When the British left India, leaders of the Anglo-Indian community like Frank Anthony, president of the (Delhi-based) All-India Anglo-Indian Association in the post-World War II period, looked for opportunities to resolve this conflict of identity. Anthony (1969) called upon his community to be Indians by nationality and Anglo-Indians by community. However, many Anglo-Indians were unable to resolve these issues of identity. Moreover, Anthony titled his book Britain’s Betrayal in India, and perhaps this caused them to feel insecure and opt to leave India. For those Anglo-Indians who stayed behind, the Constitution of India provided more security than they dreamt of.
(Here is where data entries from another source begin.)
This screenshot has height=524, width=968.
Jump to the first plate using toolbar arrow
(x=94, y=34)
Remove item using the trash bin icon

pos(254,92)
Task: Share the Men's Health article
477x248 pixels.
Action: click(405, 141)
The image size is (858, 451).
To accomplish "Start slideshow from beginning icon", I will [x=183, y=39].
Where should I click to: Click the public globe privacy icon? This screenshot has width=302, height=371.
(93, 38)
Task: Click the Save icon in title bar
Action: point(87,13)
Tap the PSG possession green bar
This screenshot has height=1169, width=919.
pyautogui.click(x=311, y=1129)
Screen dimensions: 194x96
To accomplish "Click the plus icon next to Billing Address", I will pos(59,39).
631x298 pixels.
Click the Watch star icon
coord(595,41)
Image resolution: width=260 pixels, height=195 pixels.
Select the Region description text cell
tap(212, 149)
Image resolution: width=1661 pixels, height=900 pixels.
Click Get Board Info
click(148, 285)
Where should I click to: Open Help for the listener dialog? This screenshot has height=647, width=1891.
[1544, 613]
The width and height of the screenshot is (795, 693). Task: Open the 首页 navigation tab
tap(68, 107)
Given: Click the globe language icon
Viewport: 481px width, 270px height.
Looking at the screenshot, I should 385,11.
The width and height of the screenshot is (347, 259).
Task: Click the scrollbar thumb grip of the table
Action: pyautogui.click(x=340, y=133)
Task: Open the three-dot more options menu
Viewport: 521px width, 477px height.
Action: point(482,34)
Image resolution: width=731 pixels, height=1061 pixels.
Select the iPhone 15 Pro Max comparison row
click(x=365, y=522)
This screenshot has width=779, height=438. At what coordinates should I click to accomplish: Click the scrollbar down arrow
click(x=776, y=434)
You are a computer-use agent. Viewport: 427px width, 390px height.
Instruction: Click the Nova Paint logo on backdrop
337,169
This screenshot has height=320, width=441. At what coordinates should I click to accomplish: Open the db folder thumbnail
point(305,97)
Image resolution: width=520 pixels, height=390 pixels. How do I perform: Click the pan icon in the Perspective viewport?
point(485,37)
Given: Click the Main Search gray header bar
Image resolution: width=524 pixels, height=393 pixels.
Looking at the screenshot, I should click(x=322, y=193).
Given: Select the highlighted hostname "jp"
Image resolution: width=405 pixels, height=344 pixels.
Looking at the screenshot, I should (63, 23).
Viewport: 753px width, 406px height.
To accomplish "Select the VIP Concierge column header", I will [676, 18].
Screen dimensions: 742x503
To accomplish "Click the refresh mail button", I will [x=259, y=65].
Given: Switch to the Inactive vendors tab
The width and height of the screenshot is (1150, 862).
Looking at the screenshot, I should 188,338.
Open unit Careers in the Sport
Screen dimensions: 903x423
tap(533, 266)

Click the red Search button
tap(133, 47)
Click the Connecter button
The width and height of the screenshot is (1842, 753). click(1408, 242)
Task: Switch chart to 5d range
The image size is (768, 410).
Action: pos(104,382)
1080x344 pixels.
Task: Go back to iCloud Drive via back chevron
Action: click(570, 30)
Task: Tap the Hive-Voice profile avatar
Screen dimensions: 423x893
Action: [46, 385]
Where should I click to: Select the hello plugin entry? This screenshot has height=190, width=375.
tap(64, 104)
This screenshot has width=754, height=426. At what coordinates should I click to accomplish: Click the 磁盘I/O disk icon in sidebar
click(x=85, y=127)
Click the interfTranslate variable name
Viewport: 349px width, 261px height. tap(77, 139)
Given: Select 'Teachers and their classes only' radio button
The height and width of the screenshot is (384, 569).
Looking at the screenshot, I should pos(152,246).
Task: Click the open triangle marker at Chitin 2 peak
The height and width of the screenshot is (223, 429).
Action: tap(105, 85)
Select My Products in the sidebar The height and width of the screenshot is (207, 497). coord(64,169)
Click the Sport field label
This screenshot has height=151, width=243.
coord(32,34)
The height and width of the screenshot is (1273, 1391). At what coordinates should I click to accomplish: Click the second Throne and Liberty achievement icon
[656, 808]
The official definition of the term ‘Anglo-Indian’ accepted by the Government of India in the new Constitution of Independent India is:

 

An Anglo-Indian means a person whose father or any of whose other male progenitors in the male line is or was of European descent but who is domiciled within the territory of India, and is or was born within such territory of parents habitually resident therein and not established there for temporary purposes only… (The Constitution of India, paragraph 366).

 

India’s Independence and the hand-over of political power in 1947 had its impact on Anglo-Indian identity. It was after the departure of the British from Indian soil that the Anglo-Indians were left without the protective umbrella of the British Raj (rule) and involved critical choice making for this community. They experienced the insecurity of a minority group, and thousands of Anglo-Indians left India and migrated to countries like England, Canada, New Zealand and Australia.

 

England as ‘Home’

 

According to Varma (1979), one of the most complex and critical problems in human history has been the problem of living as a minority. Varma strongly claims that most of the problems of the Anglo-Indians were the product of the colonial British Raj whose leaders served the interests of their own class. He concludes:

 

Thus Anglo-Indians, disowned by the English and alienated from the Indians, drifted for centuries with no moorings, in the vain hope of reaching the English shores. Thrown repeatedly back to the midstream, they reached home (England) badly shattered, but fortunately with enough life to survive and recuperate (Varma, 1979, 4).

 

For Varma (1979) the Anglo-Indians were victims of dilemma and indiscretion throughout their existence. The fact that Anglo-Indians were Indian nationals by birth but culturally oriented to Britain often made their status confusing to themselves and to others. Gist and Wright (1973) write about an Anglo-Indian school principal in Calcutta who related the dilemma of her own identity as her heart being in England but her responsibilities in India, and after India’s Independence she migrated to Great Britain.

 

According to Wright:

During the time of the British rule in India many Anglo-Indians looked toward England as ‘home’, although many of them had never been there. Just as expatriated British citizens continued to look toward England as their native land, so did the Anglo-Indians in their emulation of everything that was European. Even today one will often hear some older Anglo-Indians make reference to ‘home’ when talking about England, but more and more they have been forced to dispense with that construction of national identity and turn toward India (Wright, 1997, online).

 

Hence, India’s Independence had diverse effects on the Anglo-Indian community. In this regard, Bose (1979) writes that some of the Anglo-Indians who stayed in India integrated well into the upper class Indian Hindu society.

 

About Indian society, it is important to draw attention to Srinivas’s theory of Sanskritization in reference to the Indian caste system. This theory propagates the hypothesis that people at the lower ends of the caste hierarchy could attempt to move upwards, by adopting upper-caste norms, values and practices (Srinivas, 1969). The Anglo-Indians, whether they liked it or not, were residents of India. It is possible that through adopting upper class practices in order to move upwards they would have a higher status and superiority within Indian society. This phenomenon was summarized in Lewin’s (2003) writings as the concept of ‘passing’, which was a covert way of assimilation.

 

On the other hand, there were many poorer Anglo-Indians who were left with their memories of past glories and a fondly created illusion of England as their ‘home’ (Bose, 1979).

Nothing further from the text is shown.